PatchSiren cyber security CVE debrief
CVE-2026-45432 GX INDIA CVE debrief
CVE-2026-45432 is a HIGH severity vulnerability with a CVSS score of 8.7. The vulnerability exists in GX Earth ONT models due to the transmission of user credentials in plaintext over HTTP in its web management interface.

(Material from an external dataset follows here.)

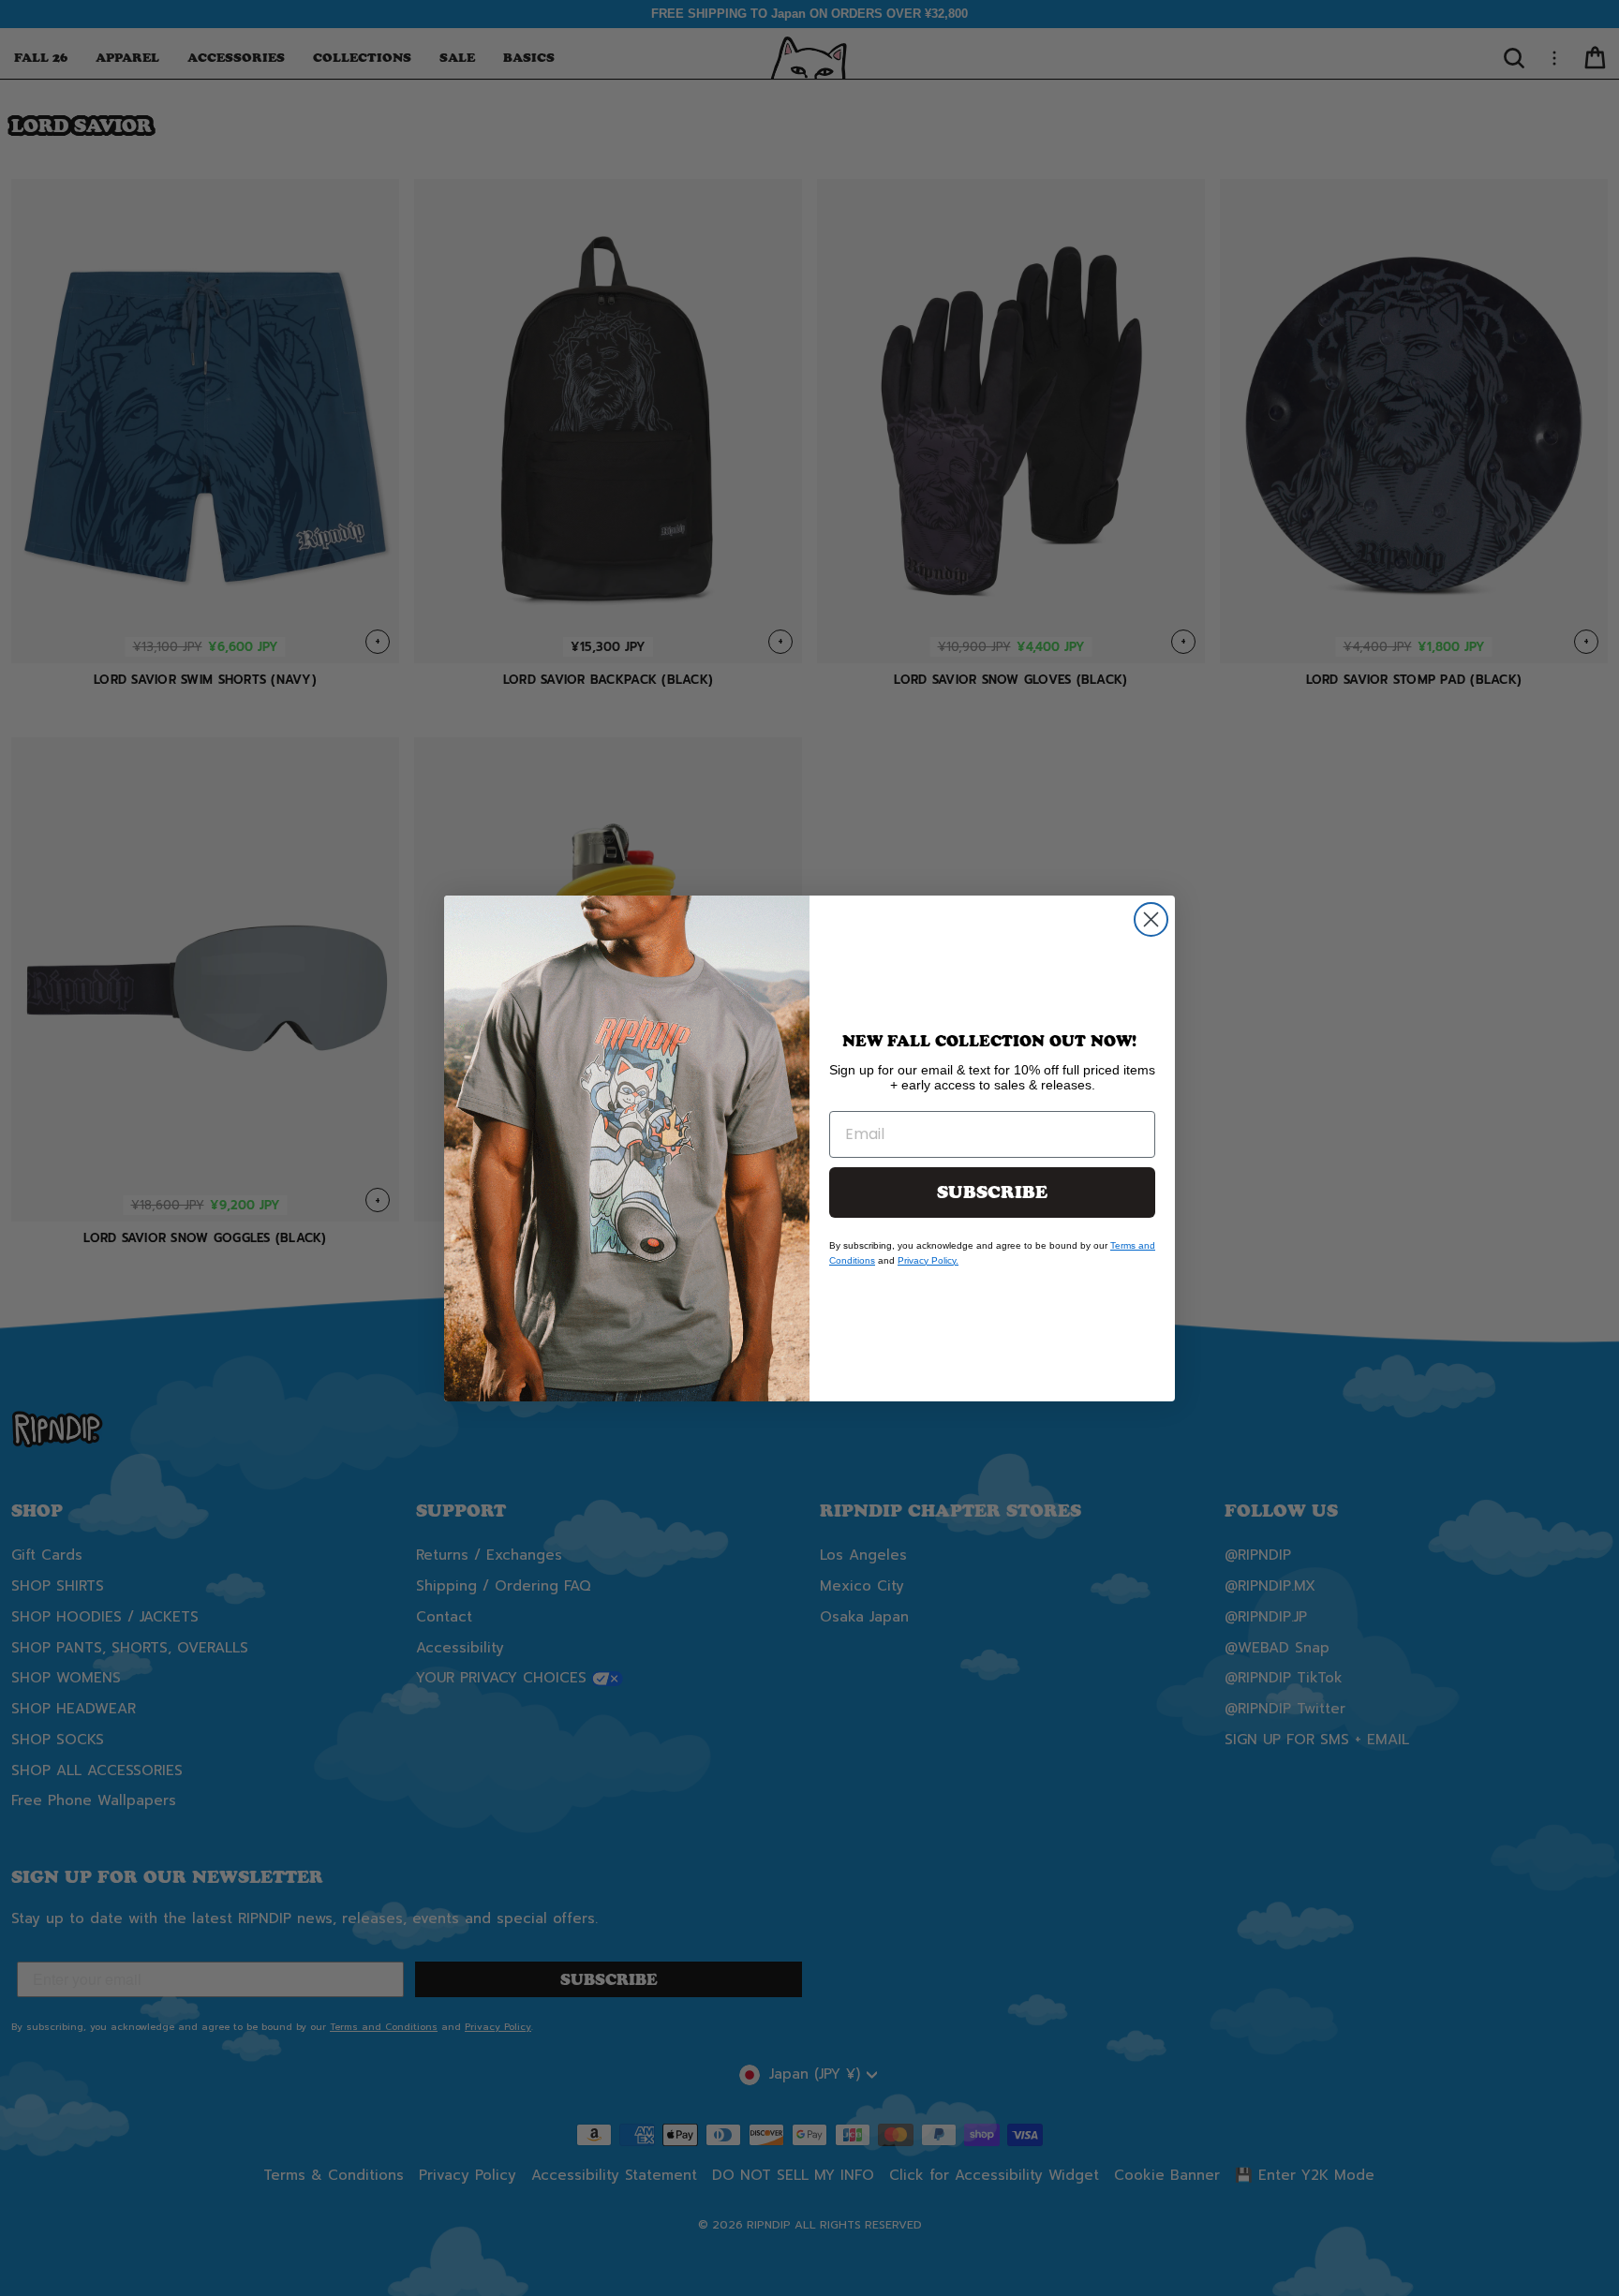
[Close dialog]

A remote attacker could exploit this vulnerability by intercepting network traffic to obtain sensitive authentication information, which could lead to unauthorized access to the targeted device.
- Vendor
- GX INDIA
- Product
- GX Earth 2022
- CVSS
- HIGH 8.7
- CISA KEV
- Not listed in stored evidence
- Original CVE published
- 2026-06-04
- Original CVE updated
- 2026-06-04
- Advisory published
- 2026-06-04
- Advisory updated
- 2026-06-04
Who should care
Administrators and users of GX Earth ONT models should be aware of this vulnerability and take necessary actions to mitigate it.
Technical summary
The vulnerability is caused by the transmission of user credentials in plaintext over HTTP in the web management interface of GX Earth ONT models. This allows a remote attacker to intercept network traffic and obtain sensitive authentication information.
Defensive priority
HIGH
Recommended defensive actions
- Use HTTPS instead of HTTP for the web management interface
- Implement proper network traffic monitoring and interception measures
- Update or patch the affected GX Earth ONT models as soon as possible
Evidence notes
The CVE record and NVD detail can be found at [cve-org] and [nvd] respectively. Additional information can be found at [ref-4].
Official resources
-
CVE-2026-45432 CVE record
CVE.org
-
CVE-2026-45432 NVD detail
NVD
-
Source item URL
nvd_modified
- Source reference
CVE-2026-45432 was published on 2026-06-04T12:16:26.270Z and modified on 2026-06-04T15:26:10.707Z.